◆ **What is required**:
A verbatim reproduction of the lines below, from the line containing "Viewport: 452px width, 455px height." through the line containing "Image resolution: width=800", both ends included, is the whole required output.

◆ **Source material**:
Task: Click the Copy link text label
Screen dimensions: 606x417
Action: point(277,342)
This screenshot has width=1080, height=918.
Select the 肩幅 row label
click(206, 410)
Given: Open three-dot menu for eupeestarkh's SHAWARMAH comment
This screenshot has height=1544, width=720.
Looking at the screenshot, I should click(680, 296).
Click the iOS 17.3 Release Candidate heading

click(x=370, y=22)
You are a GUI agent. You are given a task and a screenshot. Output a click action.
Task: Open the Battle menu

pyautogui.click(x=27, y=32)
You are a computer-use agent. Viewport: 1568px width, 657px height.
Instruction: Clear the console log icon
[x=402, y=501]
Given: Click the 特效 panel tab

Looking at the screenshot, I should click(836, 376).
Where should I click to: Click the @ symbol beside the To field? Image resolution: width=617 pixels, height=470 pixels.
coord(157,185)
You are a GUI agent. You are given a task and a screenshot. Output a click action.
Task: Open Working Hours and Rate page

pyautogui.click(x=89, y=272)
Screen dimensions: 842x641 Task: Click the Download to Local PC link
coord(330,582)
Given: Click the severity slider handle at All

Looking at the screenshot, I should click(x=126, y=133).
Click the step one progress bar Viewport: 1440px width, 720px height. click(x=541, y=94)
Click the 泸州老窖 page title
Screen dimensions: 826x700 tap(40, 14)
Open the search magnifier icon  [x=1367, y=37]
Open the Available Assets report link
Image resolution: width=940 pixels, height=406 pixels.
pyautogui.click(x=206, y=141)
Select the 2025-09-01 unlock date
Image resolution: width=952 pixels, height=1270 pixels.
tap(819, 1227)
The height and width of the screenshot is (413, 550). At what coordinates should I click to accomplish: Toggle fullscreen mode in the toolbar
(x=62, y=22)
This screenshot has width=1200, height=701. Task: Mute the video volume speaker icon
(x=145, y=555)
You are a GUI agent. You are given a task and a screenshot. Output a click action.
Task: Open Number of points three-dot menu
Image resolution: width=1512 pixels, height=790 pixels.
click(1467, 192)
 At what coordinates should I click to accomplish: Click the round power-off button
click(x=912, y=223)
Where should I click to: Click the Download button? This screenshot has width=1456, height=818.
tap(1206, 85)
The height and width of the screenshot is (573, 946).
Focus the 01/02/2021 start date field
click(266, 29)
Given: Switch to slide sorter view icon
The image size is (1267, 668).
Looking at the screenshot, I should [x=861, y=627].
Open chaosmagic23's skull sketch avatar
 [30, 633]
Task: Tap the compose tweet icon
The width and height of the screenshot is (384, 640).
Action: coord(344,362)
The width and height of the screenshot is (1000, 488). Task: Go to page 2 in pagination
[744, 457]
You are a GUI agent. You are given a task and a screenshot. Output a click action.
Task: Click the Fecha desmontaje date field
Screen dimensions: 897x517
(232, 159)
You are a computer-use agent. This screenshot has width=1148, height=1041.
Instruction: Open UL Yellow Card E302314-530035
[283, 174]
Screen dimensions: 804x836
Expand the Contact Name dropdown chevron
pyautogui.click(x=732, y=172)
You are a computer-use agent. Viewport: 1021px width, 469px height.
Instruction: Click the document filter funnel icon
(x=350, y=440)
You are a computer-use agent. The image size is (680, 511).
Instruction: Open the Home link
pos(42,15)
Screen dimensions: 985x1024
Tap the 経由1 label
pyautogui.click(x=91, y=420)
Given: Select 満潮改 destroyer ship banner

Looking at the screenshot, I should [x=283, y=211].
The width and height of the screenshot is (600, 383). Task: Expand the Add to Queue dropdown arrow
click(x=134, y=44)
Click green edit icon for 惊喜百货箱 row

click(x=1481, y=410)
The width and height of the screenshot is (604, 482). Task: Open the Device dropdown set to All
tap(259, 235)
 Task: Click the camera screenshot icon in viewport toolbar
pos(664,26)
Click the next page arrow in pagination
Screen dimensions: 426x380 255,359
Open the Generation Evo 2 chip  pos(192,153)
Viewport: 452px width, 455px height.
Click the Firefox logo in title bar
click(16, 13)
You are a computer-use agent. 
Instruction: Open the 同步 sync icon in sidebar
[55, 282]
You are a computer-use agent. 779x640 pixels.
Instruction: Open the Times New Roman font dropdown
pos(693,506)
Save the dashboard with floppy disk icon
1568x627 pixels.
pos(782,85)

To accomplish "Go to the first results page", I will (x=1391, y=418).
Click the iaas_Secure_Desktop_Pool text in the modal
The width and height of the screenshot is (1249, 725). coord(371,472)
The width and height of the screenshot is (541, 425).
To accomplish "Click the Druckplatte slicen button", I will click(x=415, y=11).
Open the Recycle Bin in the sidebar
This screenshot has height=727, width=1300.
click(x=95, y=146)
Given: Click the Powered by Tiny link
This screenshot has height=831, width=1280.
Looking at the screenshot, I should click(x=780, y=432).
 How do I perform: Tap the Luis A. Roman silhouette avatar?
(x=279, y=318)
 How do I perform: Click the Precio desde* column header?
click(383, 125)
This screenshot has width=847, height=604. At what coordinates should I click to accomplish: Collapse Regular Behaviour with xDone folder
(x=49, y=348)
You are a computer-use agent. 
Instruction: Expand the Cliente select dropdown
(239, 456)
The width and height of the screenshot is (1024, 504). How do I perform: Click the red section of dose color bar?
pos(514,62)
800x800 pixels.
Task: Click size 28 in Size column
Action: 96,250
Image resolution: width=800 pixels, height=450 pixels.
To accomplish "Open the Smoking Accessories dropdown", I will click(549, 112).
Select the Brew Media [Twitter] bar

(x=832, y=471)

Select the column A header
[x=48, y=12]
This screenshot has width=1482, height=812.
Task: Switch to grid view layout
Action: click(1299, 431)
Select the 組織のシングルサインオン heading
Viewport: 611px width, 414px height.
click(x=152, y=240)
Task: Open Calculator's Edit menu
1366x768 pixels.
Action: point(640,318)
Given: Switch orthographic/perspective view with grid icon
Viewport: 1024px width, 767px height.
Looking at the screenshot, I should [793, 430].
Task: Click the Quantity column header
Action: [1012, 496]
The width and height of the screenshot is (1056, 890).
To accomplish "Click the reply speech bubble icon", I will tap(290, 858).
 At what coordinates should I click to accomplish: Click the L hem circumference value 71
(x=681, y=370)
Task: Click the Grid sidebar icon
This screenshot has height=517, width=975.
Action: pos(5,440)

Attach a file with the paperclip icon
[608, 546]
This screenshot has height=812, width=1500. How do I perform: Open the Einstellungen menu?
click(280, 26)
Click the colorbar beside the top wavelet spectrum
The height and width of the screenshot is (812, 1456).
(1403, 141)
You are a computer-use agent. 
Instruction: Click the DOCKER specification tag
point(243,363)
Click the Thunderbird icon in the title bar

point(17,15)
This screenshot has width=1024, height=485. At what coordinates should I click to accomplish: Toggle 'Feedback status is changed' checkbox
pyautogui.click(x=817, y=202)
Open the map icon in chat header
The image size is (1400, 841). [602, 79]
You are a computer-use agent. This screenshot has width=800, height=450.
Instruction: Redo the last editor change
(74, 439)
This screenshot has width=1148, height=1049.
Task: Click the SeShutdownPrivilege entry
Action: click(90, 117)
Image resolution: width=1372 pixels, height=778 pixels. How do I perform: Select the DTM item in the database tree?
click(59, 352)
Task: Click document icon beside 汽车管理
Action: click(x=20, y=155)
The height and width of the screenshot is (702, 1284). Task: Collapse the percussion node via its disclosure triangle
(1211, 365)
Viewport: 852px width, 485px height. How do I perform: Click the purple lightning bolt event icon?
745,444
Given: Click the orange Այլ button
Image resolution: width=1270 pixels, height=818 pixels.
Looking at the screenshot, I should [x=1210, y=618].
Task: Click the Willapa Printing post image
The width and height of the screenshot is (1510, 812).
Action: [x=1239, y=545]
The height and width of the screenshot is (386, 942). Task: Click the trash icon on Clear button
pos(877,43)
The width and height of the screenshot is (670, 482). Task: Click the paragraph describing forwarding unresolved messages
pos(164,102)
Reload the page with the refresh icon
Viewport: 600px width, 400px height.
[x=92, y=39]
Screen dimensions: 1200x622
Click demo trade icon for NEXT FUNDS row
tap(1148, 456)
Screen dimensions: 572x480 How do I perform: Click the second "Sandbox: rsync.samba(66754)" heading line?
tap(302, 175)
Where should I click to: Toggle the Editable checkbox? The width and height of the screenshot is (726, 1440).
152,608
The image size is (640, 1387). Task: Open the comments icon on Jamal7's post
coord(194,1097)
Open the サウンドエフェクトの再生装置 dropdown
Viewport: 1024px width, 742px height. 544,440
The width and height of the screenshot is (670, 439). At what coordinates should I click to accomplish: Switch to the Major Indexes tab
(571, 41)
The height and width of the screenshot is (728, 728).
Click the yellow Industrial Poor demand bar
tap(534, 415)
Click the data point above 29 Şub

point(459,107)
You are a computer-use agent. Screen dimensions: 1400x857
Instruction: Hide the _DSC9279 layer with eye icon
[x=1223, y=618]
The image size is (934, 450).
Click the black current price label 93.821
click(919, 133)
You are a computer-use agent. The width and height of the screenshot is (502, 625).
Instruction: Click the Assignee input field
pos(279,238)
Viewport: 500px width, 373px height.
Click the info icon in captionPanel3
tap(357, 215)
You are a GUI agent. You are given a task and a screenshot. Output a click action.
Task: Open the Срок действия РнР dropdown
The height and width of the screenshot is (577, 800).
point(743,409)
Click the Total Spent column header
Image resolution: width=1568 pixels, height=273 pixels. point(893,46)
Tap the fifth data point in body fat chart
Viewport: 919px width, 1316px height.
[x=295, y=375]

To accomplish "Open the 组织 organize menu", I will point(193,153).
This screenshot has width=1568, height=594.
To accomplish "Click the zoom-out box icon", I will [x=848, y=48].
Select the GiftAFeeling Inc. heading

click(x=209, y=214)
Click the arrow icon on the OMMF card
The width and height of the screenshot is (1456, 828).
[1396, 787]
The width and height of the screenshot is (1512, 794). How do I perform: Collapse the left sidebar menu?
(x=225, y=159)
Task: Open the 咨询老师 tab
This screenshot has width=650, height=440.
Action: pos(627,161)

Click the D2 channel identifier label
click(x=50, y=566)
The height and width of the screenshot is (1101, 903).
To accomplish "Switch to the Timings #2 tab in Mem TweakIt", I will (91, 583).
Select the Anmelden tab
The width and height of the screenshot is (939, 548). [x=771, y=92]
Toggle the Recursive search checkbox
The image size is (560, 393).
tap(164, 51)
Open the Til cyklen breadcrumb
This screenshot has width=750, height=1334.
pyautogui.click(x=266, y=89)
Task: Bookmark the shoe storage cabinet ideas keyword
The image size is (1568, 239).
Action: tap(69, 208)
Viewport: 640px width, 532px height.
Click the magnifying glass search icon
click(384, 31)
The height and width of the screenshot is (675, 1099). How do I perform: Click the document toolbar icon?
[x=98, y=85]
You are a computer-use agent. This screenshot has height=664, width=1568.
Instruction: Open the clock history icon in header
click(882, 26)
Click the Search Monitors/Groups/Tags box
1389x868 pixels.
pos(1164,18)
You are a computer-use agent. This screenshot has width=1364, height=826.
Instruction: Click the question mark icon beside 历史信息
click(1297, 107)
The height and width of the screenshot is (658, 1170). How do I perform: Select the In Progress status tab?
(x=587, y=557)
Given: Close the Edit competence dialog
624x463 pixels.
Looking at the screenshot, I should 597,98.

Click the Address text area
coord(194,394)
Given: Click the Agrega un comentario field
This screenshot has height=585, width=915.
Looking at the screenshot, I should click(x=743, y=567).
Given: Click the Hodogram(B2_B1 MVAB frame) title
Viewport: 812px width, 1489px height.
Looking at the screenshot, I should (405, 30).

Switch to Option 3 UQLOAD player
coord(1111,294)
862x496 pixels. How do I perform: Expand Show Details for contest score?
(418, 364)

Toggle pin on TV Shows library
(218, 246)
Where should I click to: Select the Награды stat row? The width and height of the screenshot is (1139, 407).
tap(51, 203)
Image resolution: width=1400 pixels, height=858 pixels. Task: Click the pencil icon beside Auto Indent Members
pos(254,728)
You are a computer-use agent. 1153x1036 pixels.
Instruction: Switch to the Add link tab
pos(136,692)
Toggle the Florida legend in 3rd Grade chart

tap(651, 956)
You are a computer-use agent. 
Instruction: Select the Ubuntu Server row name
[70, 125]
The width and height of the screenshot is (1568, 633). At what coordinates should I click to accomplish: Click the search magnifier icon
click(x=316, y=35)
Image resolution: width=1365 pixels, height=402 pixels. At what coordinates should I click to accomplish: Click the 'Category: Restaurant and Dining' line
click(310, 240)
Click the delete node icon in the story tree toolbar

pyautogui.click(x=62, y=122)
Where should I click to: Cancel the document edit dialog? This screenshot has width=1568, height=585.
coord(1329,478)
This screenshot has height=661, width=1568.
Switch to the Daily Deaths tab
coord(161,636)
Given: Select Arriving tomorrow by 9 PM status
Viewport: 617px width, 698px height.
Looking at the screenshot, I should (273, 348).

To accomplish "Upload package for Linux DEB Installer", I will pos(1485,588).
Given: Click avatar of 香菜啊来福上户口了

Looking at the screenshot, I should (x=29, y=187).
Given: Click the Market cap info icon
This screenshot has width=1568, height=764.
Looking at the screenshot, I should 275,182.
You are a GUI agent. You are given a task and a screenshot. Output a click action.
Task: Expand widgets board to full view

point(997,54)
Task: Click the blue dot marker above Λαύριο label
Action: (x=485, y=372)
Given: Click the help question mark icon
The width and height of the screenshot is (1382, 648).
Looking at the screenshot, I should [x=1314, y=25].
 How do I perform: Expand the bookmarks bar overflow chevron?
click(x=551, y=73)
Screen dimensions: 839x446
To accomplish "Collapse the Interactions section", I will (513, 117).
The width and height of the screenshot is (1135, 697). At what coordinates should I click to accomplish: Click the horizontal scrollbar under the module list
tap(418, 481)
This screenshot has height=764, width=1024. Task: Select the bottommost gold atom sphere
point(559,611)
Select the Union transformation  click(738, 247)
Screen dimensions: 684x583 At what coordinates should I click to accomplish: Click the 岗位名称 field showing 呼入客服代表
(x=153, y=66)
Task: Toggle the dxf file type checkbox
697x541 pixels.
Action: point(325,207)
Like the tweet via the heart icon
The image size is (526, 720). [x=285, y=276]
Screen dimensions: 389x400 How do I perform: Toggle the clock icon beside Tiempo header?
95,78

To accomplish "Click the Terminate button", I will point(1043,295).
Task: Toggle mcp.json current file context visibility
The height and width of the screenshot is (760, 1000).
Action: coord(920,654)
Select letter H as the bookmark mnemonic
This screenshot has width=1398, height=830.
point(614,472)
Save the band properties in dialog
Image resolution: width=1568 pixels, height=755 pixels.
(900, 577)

◆ **Answer to this exercise**:
Viewport: 452px width, 455px height.
Click the Firefox logo in title bar
click(16, 13)
You are a computer-use agent. 
Instruction: Open the 同步 sync icon in sidebar
[55, 282]
You are a computer-use agent. 779x640 pixels.
Instruction: Open the Times New Roman font dropdown
pos(693,506)
Save the dashboard with floppy disk icon
1568x627 pixels.
pos(782,85)

To accomplish "Go to the first results page", I will (x=1391, y=418).
Click the iaas_Secure_Desktop_Pool text in the modal
The width and height of the screenshot is (1249, 725). coord(371,472)
The width and height of the screenshot is (541, 425).
To accomplish "Click the Druckplatte slicen button", I will click(x=415, y=11).
Open the Recycle Bin in the sidebar
This screenshot has height=727, width=1300.
click(x=95, y=146)
Given: Click the Powered by Tiny link
This screenshot has height=831, width=1280.
Looking at the screenshot, I should click(x=780, y=432).
 How do I perform: Tap the Luis A. Roman silhouette avatar?
(x=279, y=318)
 How do I perform: Click the Precio desde* column header?
click(383, 125)
This screenshot has width=847, height=604. At what coordinates should I click to accomplish: Collapse Regular Behaviour with xDone folder
(x=49, y=348)
You are a computer-use agent. 
Instruction: Expand the Cliente select dropdown
(239, 456)
The width and height of the screenshot is (1024, 504). How do I perform: Click the red section of dose color bar?
pos(514,62)
800x800 pixels.
Task: Click size 28 in Size column
Action: 96,250
Image resolution: width=800 pixels, height=450 pixels.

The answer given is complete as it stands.